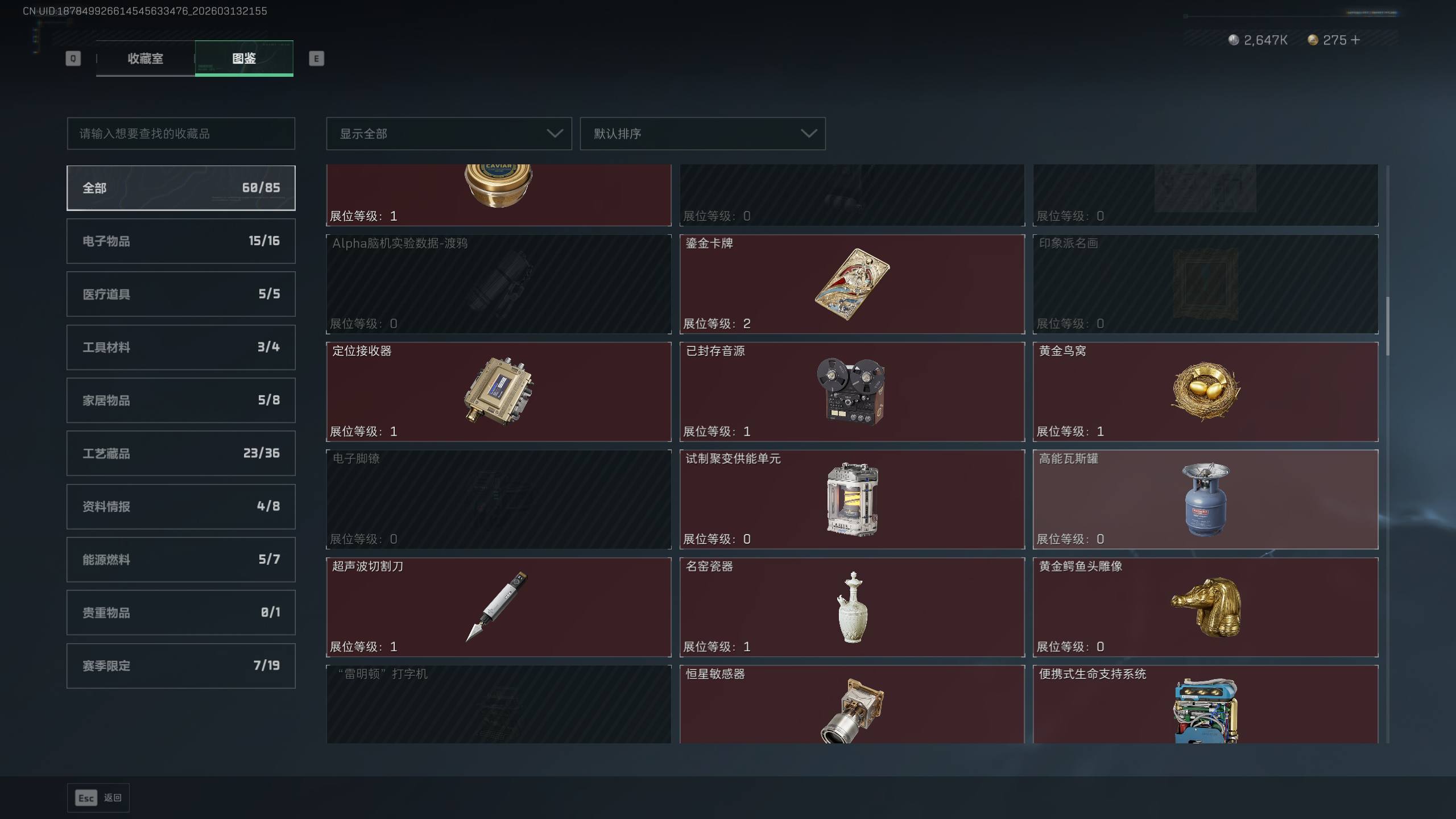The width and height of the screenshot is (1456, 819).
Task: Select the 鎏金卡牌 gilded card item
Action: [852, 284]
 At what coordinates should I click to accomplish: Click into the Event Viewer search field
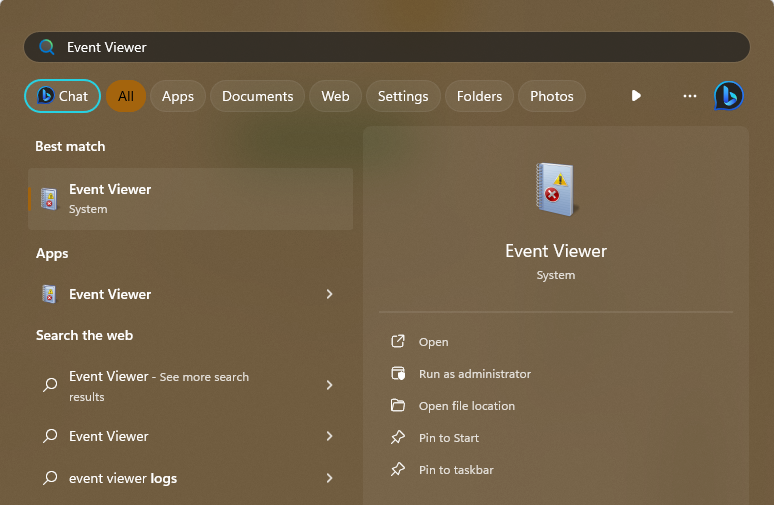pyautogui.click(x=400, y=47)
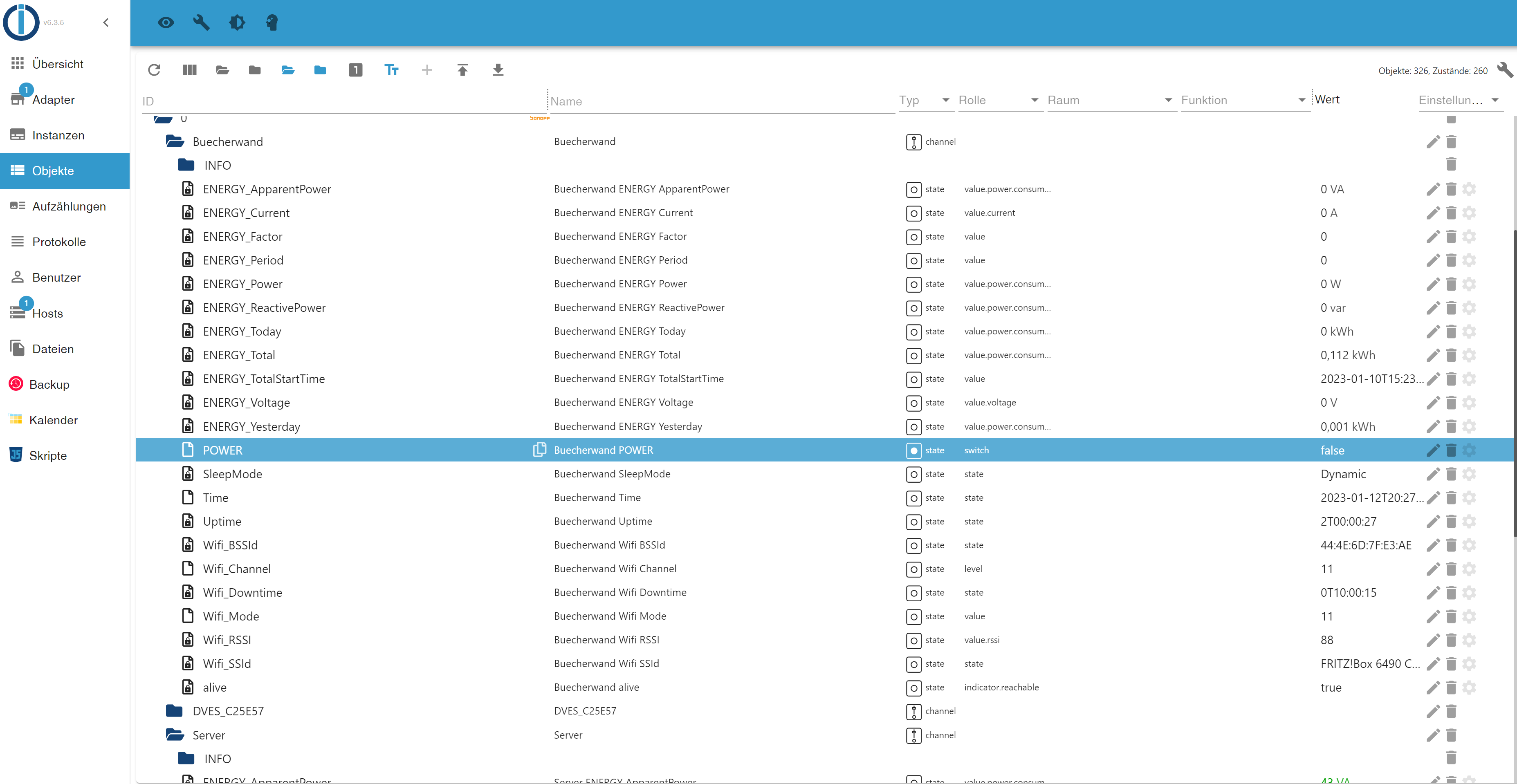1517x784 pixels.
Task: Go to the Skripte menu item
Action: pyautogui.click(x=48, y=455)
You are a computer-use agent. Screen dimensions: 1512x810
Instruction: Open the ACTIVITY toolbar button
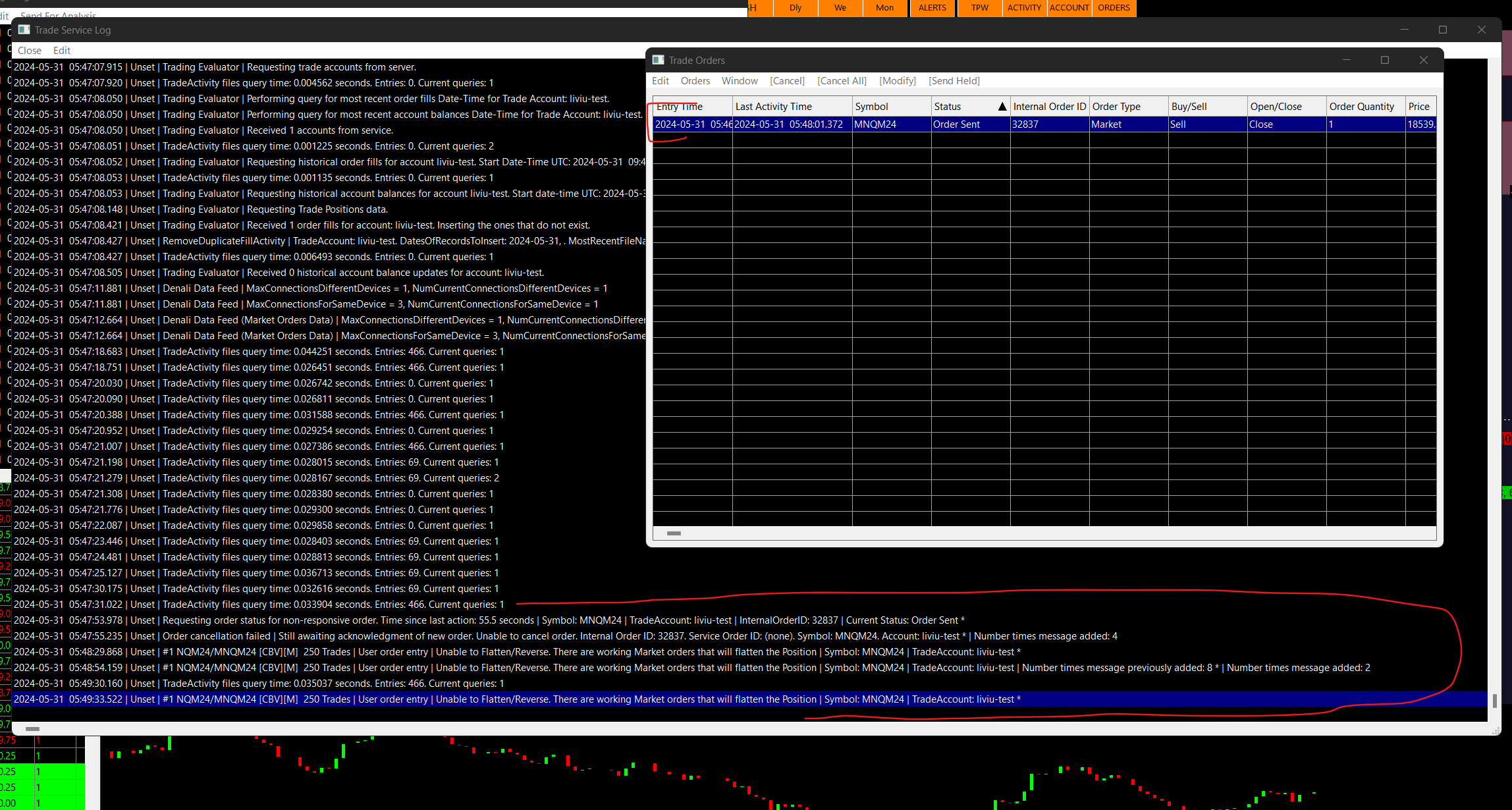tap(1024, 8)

━━━━━━━━━━

Could you output every line of the records above as a JSON list of strings, one string per line, skipping blank lines and leaving the pictures out?

[
  "The width and height of the screenshot is (1456, 819).",
  "Task: Select the 鎏金卡牌 gilded card item",
  "Action: [852, 284]",
  " At what coordinates should I click to accomplish: Click into the Event Viewer search field",
  "pyautogui.click(x=400, y=47)",
  "1517x784 pixels.",
  "Task: Go to the Skripte menu item",
  "Action: pyautogui.click(x=48, y=455)",
  "You are a computer-use agent. Screen dimensions: 1512x810",
  "Instruction: Open the ACTIVITY toolbar button",
  "tap(1024, 8)"
]